Technology requires the largest RE-THINK of regulatory frame work since the Great Depression. Without that COOPERATION between all G 100 nations the platform to regulate will continue to fail. The end result due to system abuse debt and leverage within the speculation BUBBLE is always SUPER CRASH – world depression and world war.
If capital circulation were redirected into stake holder investing the ECONOMIC CONSTITUTIONAL CONGRESS ECC could return depression laws as a firewall to unwanted system speculations – where:
- Short selling is a crime.
- Future side betting is a crime.
- Capital would have equal access to stake holder bets
- World trade would be fair and full partnership for all nations
- The insanity of the present CASINO model would stop by law
If the CLOUD digital CASINO CAPITALISM continues the entire system remains at risk.
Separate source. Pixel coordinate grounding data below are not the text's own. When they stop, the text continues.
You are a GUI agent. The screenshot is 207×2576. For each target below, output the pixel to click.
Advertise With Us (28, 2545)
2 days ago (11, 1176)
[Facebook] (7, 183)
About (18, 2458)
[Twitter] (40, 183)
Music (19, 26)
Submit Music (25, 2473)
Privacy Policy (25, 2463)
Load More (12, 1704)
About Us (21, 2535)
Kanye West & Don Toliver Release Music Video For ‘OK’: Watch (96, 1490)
The largest HIDDEN TAX is paid by all of the peoples of the world and they have no clue.
Price is manipulated in the world CASINO.
Elite SUPER MONEY is 1% of the population and controls and owns more world wealth than 99%. This is unwanted as a system model for economics and it is always inherently unstable economically.
The elite SUPER MONEY in the system is the FEW against the many or upside down economics. As the SUPER MONEY controls the POLITICS ( law making ) the Casino is insulated by the laws that protect them. Frank Dodd has so many LOOP HOLES that the law does not apply to THEM. Legal Theft is constructed into the laws.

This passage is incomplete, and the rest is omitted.